Annoncée en pleine Pentecôte, jour de l’apparition du Saint-Esprit, la fin du système d’évasion fiscale organisé par Amazon en Europe a été trop vite déduite d’un communiqué du groupe qui ne déclarait rien de tel. Amazon EU SARL, la société luxembourgeoise qui encaissait toutes les ventes en Europe, a ouvert des succursales dans les principaux pays du continent. "Depuis le 1er mai, Amazon EU SARL encaisse les ventes à ses clients via ces branches", mentionne simplement la multinationale américaine depuis son siège européen du Luxembourg. Pour la France, elle ajoute qu’elle travaille à cette réorganisation, pas encore opérationnelle.
La succursale française est en réalité déclarée depuis le 1er mars, mais le transfert des actifs et du personnel reste à faire. Consultés il y a quelques semaines, les représentants des salariés d’Amazon.fr (logistique) et d’Amazon SAS (gestion du site, relations avec les fournisseurs) ont donné leur accord. Le démantèlement du circuit de prestations de service interne devrait donc intervenir prochainement, comme le laisse supposer le départ de Romain Voog, ancien directeur France.

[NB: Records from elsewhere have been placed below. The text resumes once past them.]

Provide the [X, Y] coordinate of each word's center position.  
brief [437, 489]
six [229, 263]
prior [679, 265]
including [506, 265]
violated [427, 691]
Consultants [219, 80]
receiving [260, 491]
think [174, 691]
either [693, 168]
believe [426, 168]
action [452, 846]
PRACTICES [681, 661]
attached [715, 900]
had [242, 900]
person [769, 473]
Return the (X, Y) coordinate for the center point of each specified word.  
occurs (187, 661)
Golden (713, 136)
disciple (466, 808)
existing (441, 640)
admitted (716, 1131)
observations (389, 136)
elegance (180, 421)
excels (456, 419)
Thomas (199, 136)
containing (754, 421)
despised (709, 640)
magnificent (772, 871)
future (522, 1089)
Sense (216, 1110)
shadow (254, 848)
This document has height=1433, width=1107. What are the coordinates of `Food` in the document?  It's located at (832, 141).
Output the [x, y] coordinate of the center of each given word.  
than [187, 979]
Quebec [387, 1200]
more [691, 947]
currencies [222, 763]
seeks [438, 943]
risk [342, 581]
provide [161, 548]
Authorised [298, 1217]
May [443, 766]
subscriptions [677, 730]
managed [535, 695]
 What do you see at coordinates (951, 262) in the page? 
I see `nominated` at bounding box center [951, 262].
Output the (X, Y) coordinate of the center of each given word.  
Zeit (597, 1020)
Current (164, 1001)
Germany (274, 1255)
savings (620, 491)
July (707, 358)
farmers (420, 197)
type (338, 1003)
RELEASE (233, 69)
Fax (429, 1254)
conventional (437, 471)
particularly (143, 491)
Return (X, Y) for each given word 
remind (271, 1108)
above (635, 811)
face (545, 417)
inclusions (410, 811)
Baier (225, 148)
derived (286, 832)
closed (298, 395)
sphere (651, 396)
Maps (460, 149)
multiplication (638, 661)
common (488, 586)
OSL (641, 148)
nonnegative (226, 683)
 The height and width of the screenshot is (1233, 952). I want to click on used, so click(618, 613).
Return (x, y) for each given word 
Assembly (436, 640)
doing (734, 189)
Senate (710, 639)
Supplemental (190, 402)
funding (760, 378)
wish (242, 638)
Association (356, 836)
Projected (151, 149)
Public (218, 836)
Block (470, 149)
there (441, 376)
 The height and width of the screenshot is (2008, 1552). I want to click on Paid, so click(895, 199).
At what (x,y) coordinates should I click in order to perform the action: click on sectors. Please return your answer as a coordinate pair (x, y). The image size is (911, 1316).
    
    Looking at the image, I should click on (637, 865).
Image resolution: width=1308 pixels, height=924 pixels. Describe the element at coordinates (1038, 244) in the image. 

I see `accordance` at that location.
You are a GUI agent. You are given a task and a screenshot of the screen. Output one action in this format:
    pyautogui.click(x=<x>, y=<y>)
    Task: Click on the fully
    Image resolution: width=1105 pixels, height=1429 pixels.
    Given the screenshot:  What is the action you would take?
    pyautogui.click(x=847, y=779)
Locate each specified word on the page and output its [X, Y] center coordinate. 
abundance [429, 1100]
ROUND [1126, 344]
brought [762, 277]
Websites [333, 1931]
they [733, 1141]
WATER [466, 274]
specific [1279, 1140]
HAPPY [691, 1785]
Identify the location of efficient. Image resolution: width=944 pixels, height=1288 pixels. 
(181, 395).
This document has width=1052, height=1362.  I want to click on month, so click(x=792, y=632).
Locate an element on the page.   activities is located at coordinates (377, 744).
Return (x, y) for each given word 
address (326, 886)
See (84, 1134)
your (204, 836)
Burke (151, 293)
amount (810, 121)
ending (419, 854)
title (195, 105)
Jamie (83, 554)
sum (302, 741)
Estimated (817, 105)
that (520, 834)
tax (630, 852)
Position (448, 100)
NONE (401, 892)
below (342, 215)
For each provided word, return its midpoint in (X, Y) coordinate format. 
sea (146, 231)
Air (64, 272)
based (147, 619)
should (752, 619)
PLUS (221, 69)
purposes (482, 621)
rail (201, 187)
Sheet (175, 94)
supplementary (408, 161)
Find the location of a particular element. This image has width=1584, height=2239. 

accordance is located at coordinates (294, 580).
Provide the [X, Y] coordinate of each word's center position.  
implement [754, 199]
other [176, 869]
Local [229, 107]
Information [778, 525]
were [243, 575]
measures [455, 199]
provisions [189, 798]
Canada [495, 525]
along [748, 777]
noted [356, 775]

L’encaissement des achats des clients français par la nouvelle succursale française enregistrée à Clichy, au siège d’Amazon France, ne signifie toutefois nullement que l’équité fiscale sera rétablie. Amazon EU SARL, dont dépend cette succursale, affiche un déficit comptable et n’est donc pas imposable en raison du transfert de tout son bénéfice sous forme de royalties à une autre filiale luxembourgeoise, Amazon Europe Holding Technologies. Celle-ci ne règle strictement aucun impôt, malgré un profit net de 345,7 millions d’euros l’an dernier, qui a plus que doublé par rapport à 2013. La Commission européenne enquête sur ce montage depuis près d’un an, mais il fonctionne toujours pour le moment. Si les succursales nationales sont artificiellement plombées par les mêmes ponctions de royalties toujours aspirées au Luxembourg, elles ne seront pas plus imposables.